Testbiotech submitted a comment (http://www.testbiotech.org/en/node/728) on the EFSA opinion concerning an application for market approval of genetically modified herbicide tolerant oilseed rape Ms8, Rf3 and Ms8 × Rf3 for food from Bayer, which was published on 26 September (http://www.efsa.europa.eu/en/efsajournal/pub/2875.htm).


On 10 September, the Standing Committee on genetically modified food and feed & environmental risk discussed the draft Commission Implementing Decision authorising the placing on the market of maize MIR162. As usual, no qualified majority could be reached. On 27 September, the Appeal Committee was also unable to reach a decision concerning MIR162.

New Opinions

On 15 of November, the GMO Panel published an opinion concerning market authorisation of drought tolerant Maize MON 87460 which expresses the cold shock protein B (CspB) from Bacillus subtilis and neomycin phosphotransferase II (NPTII) from Escherichia coli to reduce yield loss under water-limited conditions (http://www.efsa.europa.eu/en/efsajournal/pub/2936.htm).

On 30 October, the GMO Panel published an opinion concerning market authorisation of soybean MON87705 by Monsanto (http://www.efsa.europa.eu/en/efsajournal/pub/2909.htm). The soybean is engineered to be tolerant towards herbicides containing glyphosate. Further, the plant's fatty acid profile is changed. Oleic acid is increased, whereas proportions of linoleic acid and palmitic acid are decreased.

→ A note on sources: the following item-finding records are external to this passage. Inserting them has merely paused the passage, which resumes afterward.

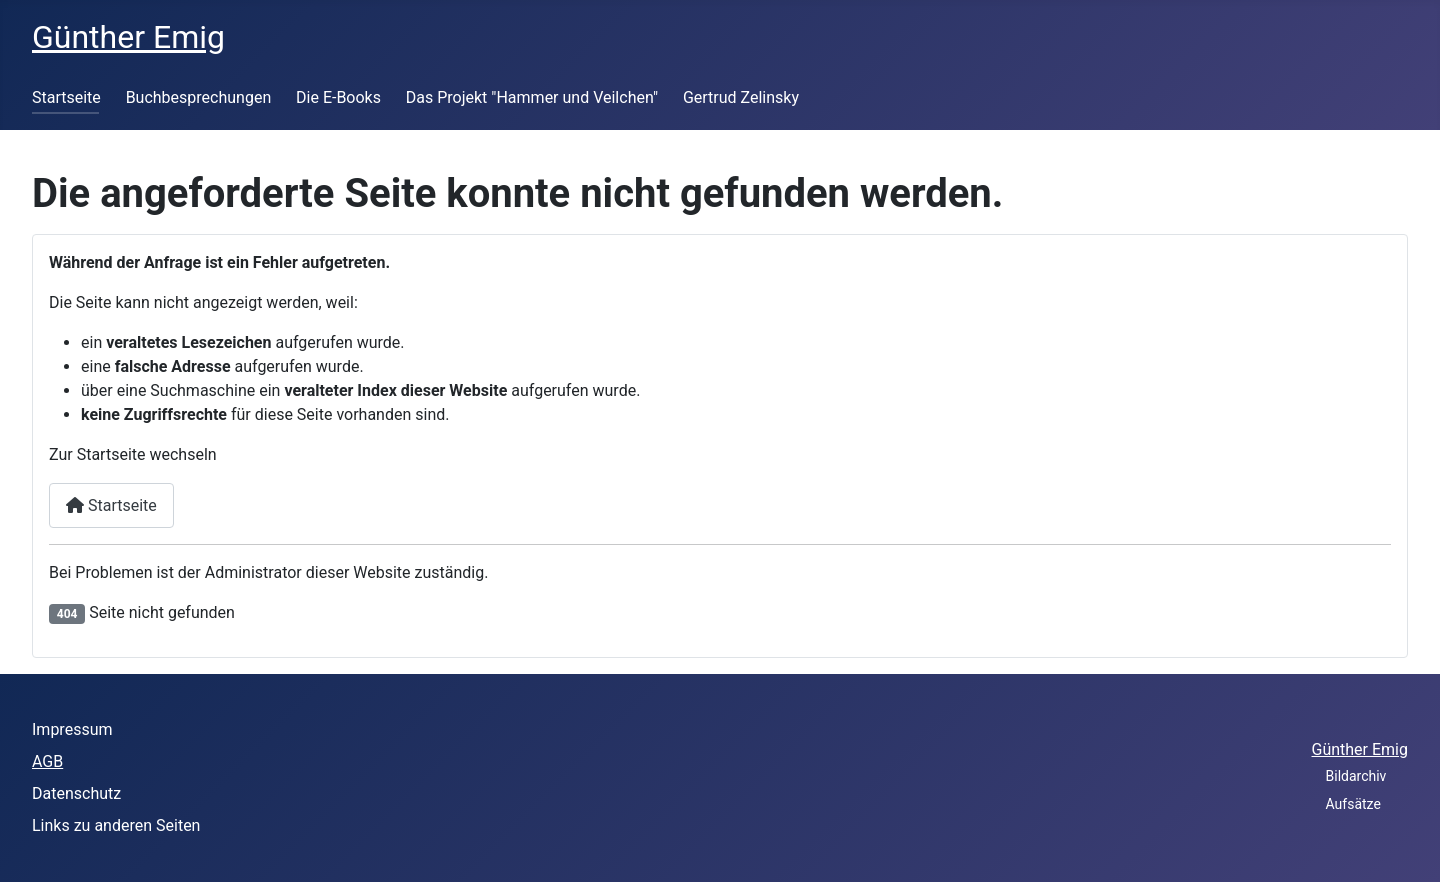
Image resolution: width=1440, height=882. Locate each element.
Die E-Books (338, 97)
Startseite (66, 97)
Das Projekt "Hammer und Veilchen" (532, 97)
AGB (47, 761)
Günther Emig (1360, 749)
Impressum (72, 729)
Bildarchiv (1356, 776)
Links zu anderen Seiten (116, 825)
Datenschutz (76, 793)
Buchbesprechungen (199, 97)
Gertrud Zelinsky (741, 97)
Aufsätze (1353, 804)
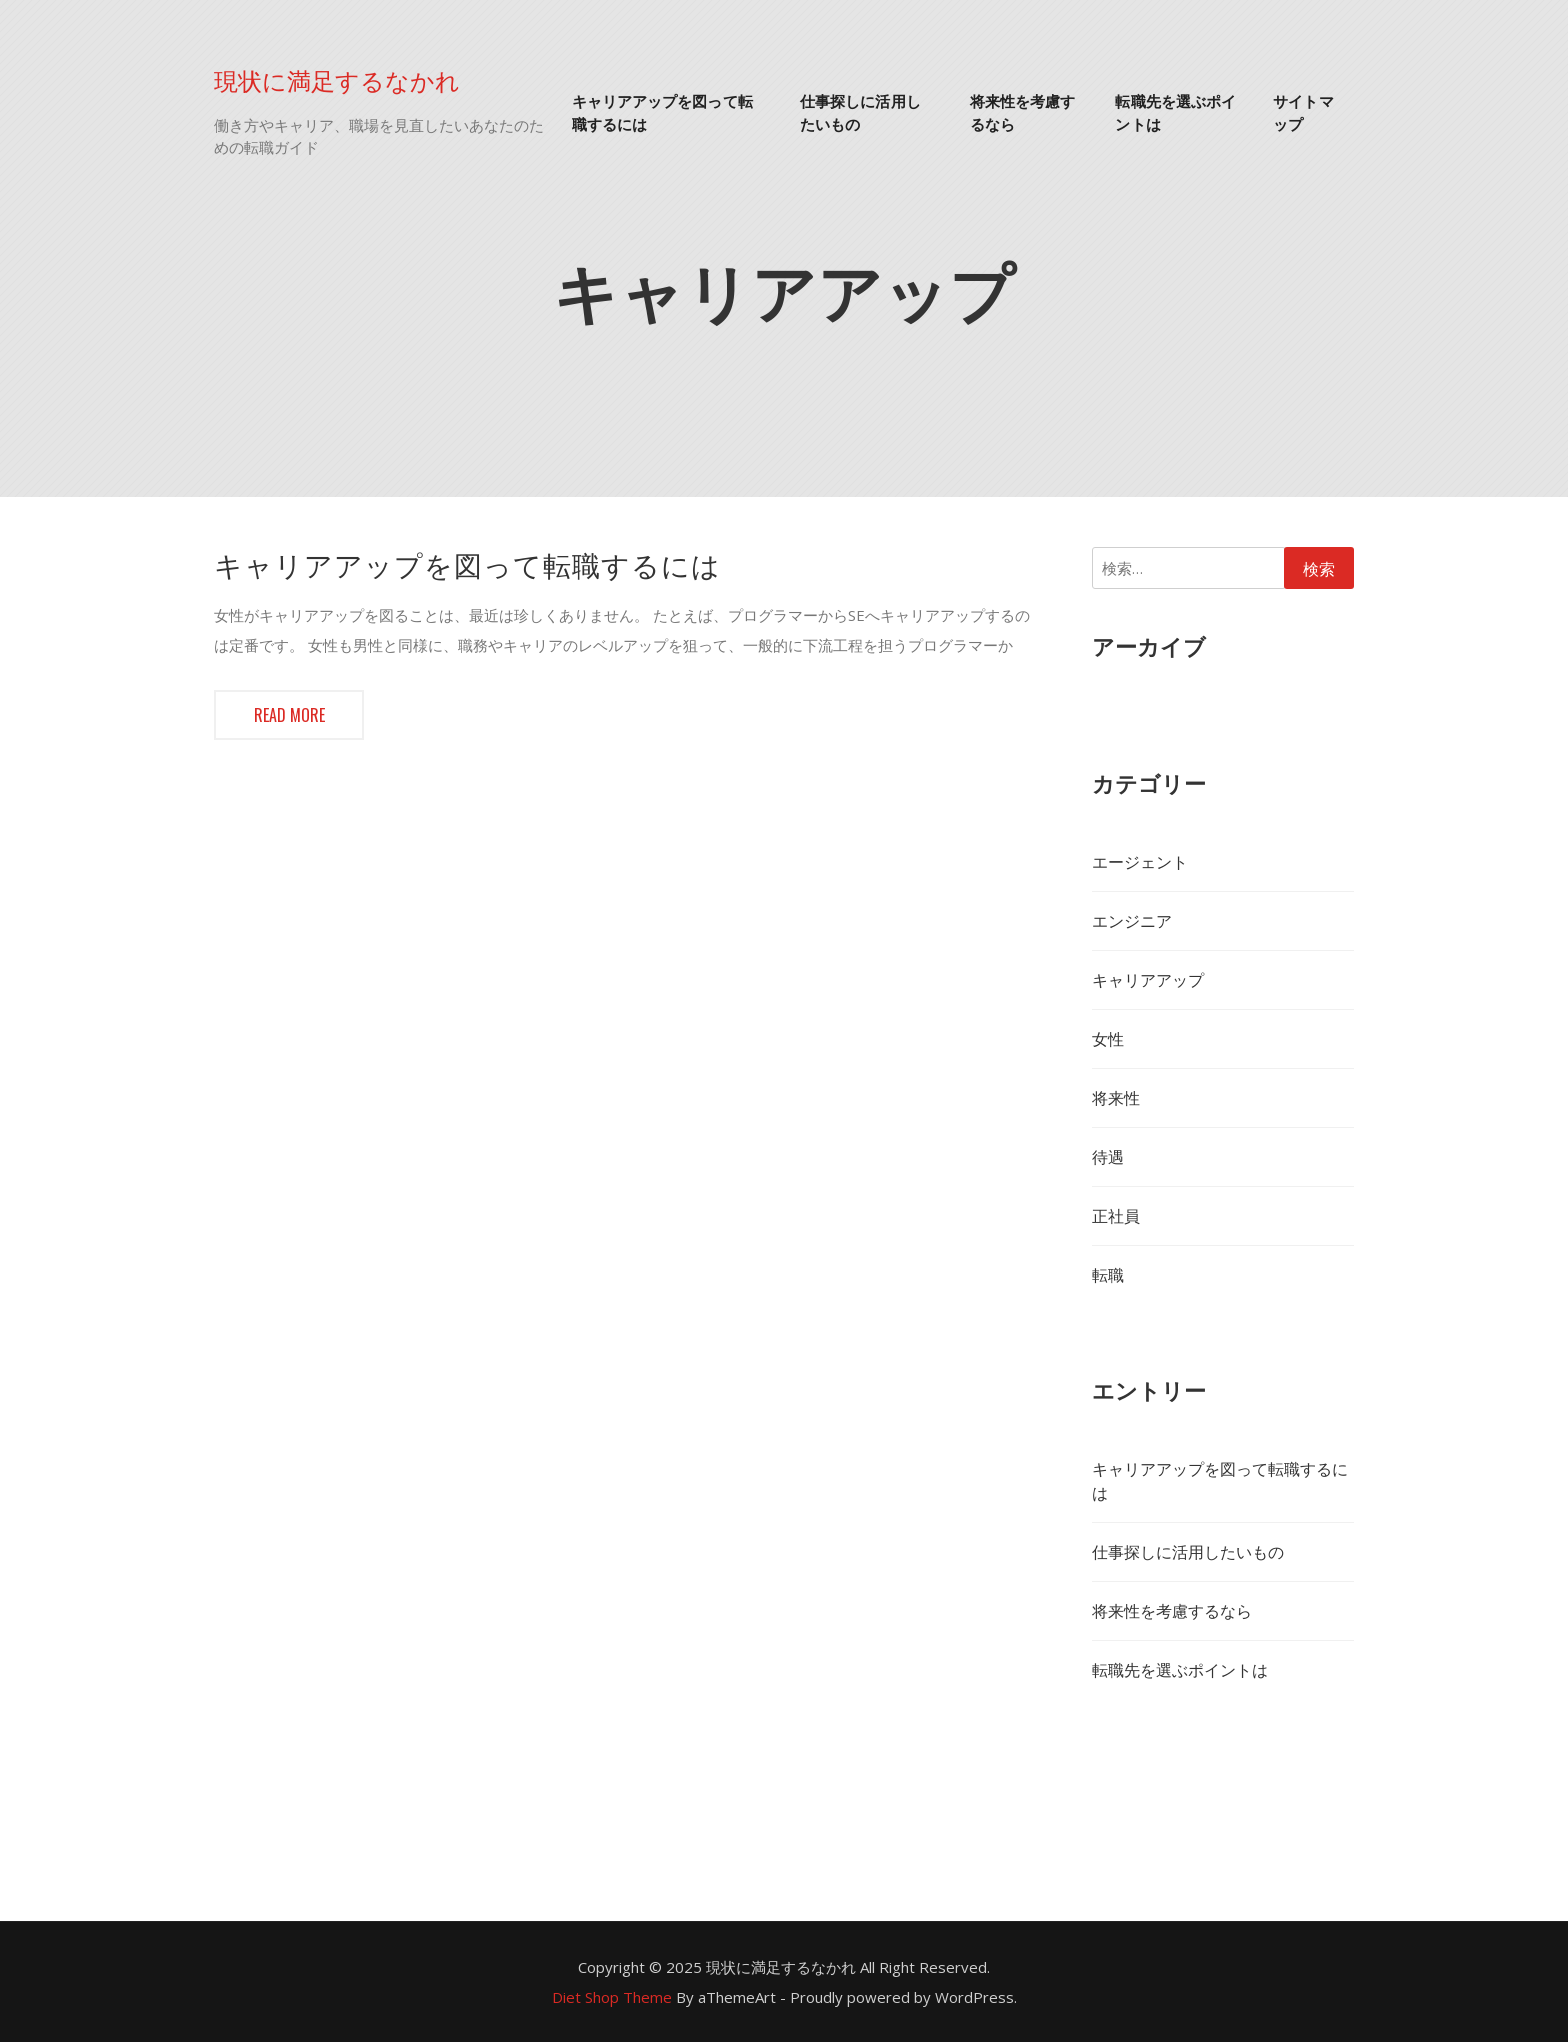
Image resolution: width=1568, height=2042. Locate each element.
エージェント (1140, 862)
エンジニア (1132, 921)
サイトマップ (1303, 111)
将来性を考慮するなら (1023, 111)
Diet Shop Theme (612, 1997)
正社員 (1116, 1216)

On 25 October, EFSA published an opinion updating the risk assessment conclusions and risk management recommendations on maize 1507. This assessment was undertaken after the EU Commission had asked for the inclusion of new scientific data that was not considered by EFSA in an update of the environmental risk assessment for maize 1507 that was published in 2011 (http://www.efsa.europa.eu/en/efsajournal/pub/2429.htm). In its latest opinion, the GMO Panel found that none of the publications reported new information that would invalidate the previous conclusions on the safety of maize 1507.

On 25 October, The GMO Panel published an opinion addressing the safety assessment of plants developed by using Zinc Finger Nucleases (http://www.efsa.europa.eu/en/efsajournal/pub/2943.htm).
EFSA states that the main difference between the SDN-3 t(Zinc finger) technique and transgenesis is that the insertion of DNA is more targeted to a predefined region of the genome. It can therefore, minimise hazards associated with the disruption of genes and/or regulatory elements in the plant. EFSA considers SDN-3 techniques to lead to fewer changes in the genome than those occurring with most mutagenesis techniques. According to EFSA, changes are of the same type as those produced by conventional breeding.

In September, the GMO Panel published four opinions on safeguard clauses that were invoked by EU Member states for import or cultivation:

In all cases, scientific evidence presented by Member States was rejected by the GMO Panel.